Task ▸ Which lines mention "height"? Show each one from the listing.

─── Exercise material ───

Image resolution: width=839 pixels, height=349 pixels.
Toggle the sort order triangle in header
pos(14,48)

───
─── Exercise material ───

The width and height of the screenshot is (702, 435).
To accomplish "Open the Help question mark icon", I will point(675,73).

───

Exercise response ▸
Image resolution: width=839 pixels, height=349 pixels.
The width and height of the screenshot is (702, 435).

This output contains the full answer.